Question from an IIABNY member: “We have a situation where one of our insurance companies is non-renewing a commercial middle market client due to bankruptcy/Chapter 11. One of our other carrier reps has informed us that this might be illegal; if the insured is in Chapter 11 bankruptcy and is working with the courts to have it remedied, the Bankruptcy Court can force the insurance company to renew the policy at the same/similar rate. If all the alternatives we were able to find were significantly more expensive (E&S or standard), our insured could claim that the insurance company is preventing them from reorganizing by forcing them to pay the more expensive premium with other carriers. If the insurance company had non-renewed because of the outstanding loss control or because of the significant losses, this may not be the case, but the non-renewal notices were for bankruptcy only. Do you have any information relating to this topic?”

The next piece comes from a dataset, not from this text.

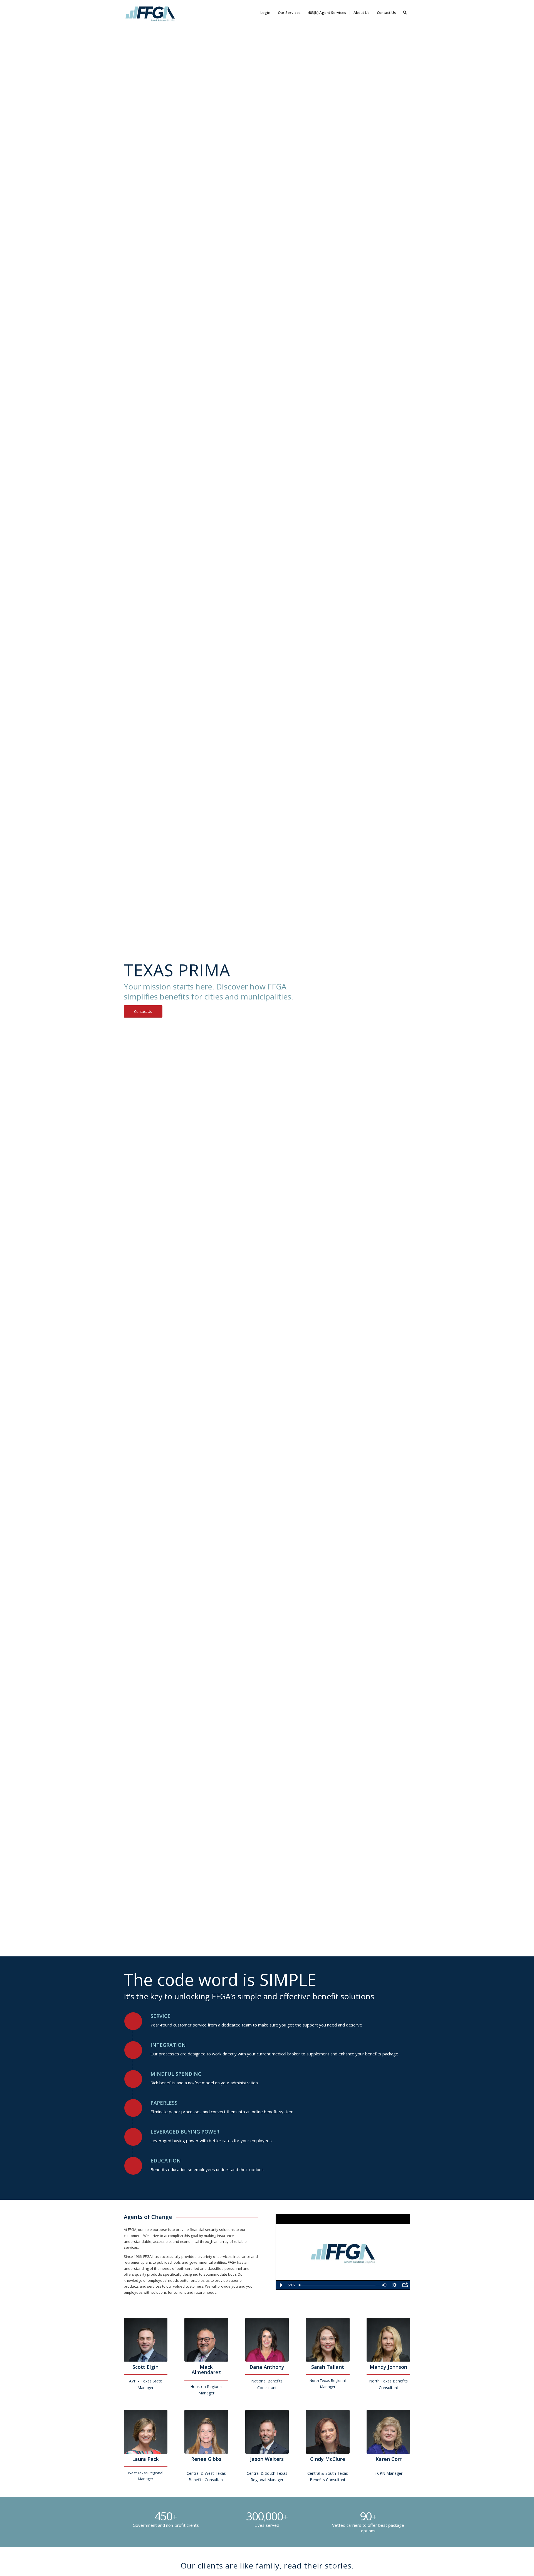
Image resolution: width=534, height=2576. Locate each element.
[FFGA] (150, 12)
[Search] (404, 12)
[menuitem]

Answer: While the U.S. Bankruptcy Code is way outside my area of expertise, I found an article from the July 30, 2009, issue of the Insurance Journal, written by the president of NIP Specialty Brokerage, a wholesaler that has created a special Bankruptcy Facility to help risks in Chapter 11. He wrote in part:
Bankruptcy laws do not prevent an insurer from canceling or refusing to renew. Rather state laws or specific policy cancellation or non-renewal terms control whether the insurer may terminate coverage. Even in states with restrictive cancellation laws, a bankruptcy filing may be considered a material change in hazard, which many states recognize as a legitimate reason for mid-term policy termination with the proper advance notice.
I also found a 2007 New York Insurance Department advisory legal opinion stating that New York law does not prohibit an insurer from non-renewing a policy due to the insured’s bankruptcy.